On Saturday, at least nine militants were killed when Pakistani gunship helicopters pounded Taliban hideouts in Thall village in Hangu district, near the tribal areas where militants linked to the Taliban and al Qaeda have strongholds.
Two days earlier, security officials said they killed over 30 militants including 16 Uzbeks in the air strikes conducted in the northwest, infiltrated by the local and foreign militants.
The air strikes and spiralling violence have cast serious doubt on a troubled peace process between the government and the insurgents that began just three weeks ago.
After several rounds of talks, government mediators pulled out of scheduled dialogue with their Taliban counterparts on Monday amid outrage over the claimed execution of 23 kidnapped soldiers.
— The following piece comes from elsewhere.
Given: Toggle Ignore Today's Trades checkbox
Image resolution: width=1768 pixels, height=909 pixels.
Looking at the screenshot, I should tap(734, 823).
A faction of the Islamist movement from Mohmand near the Afghan border said on February 16 they had killed the soldiers who were seized in the area in June 2010.
Government mediators have set a ceasefire as a precondition for another round of talks but Shahidullah Shahid, a spokesman for Pakistani Taliban, on Friday blamed Islamabad for the deadlock and asked the state to declare a ceasefire first.
The Tehreek-e-Taliban Pakistan (TTP), an umbrella grouping of numerous militant factions, has been waging a bloody campaign against the Pakistani state since 2007, carrying out a number of bomb and gun attacks, often on military targets.